Records from a collection
************
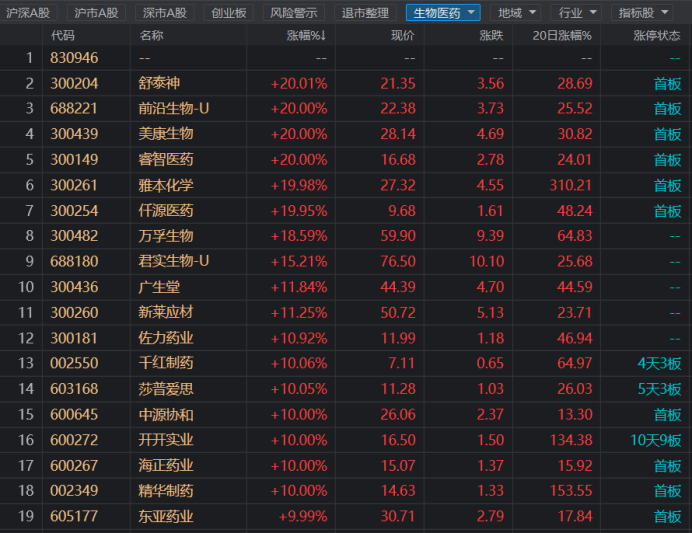Viewport: 692px width, 533px height.
Task: Click the 4天3板 status for 千红制药
Action: point(659,363)
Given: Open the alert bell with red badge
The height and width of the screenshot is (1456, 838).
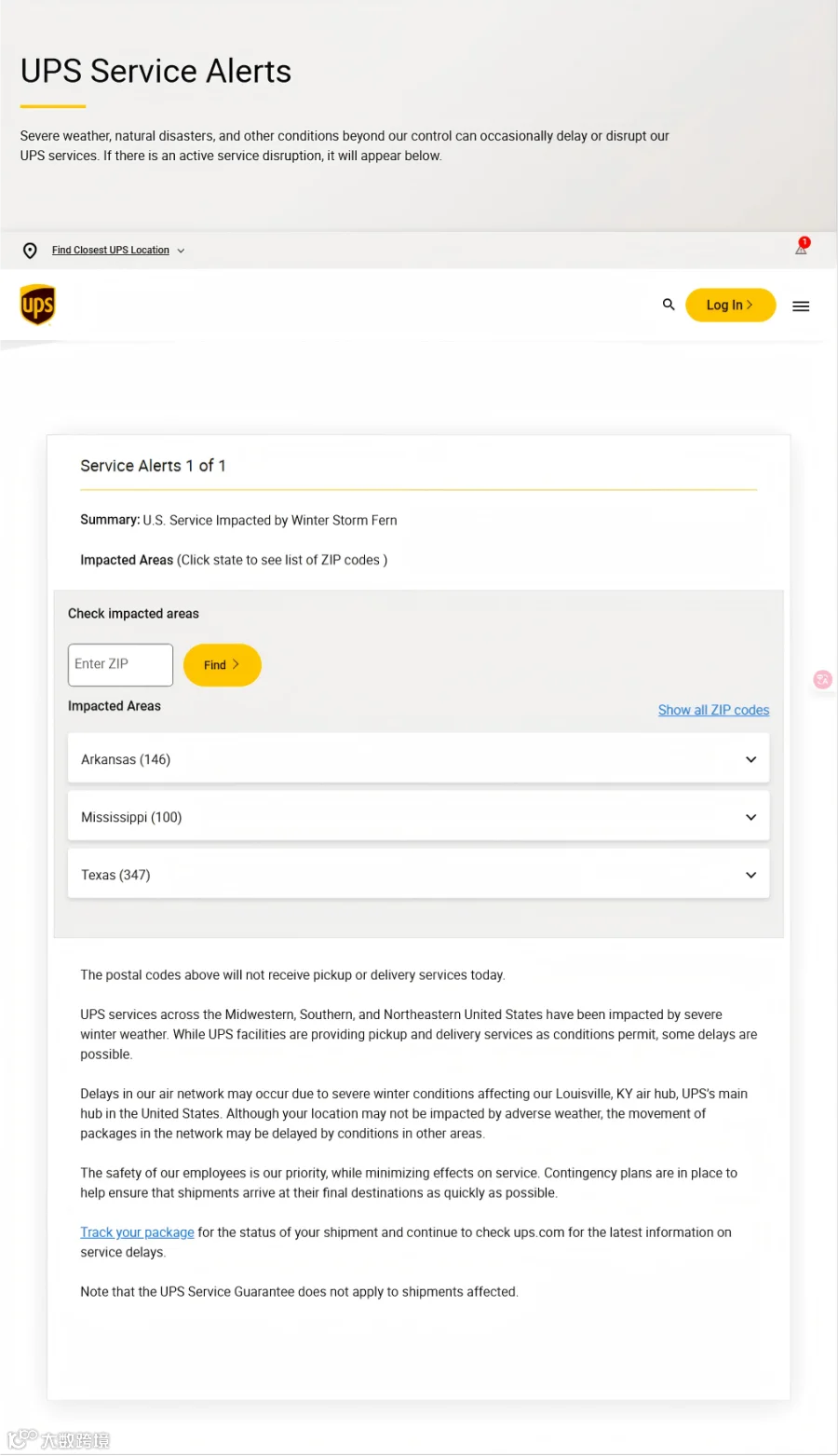Looking at the screenshot, I should click(x=802, y=246).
************
Task instructions: Set down exactly and only the lines from the line that contains "Given: Open the alert bell with red badge" through the last line of the entries above, with both of those lines included and the pictures left out.

The answer:
Given: Open the alert bell with red badge
The height and width of the screenshot is (1456, 838).
Looking at the screenshot, I should click(x=802, y=246).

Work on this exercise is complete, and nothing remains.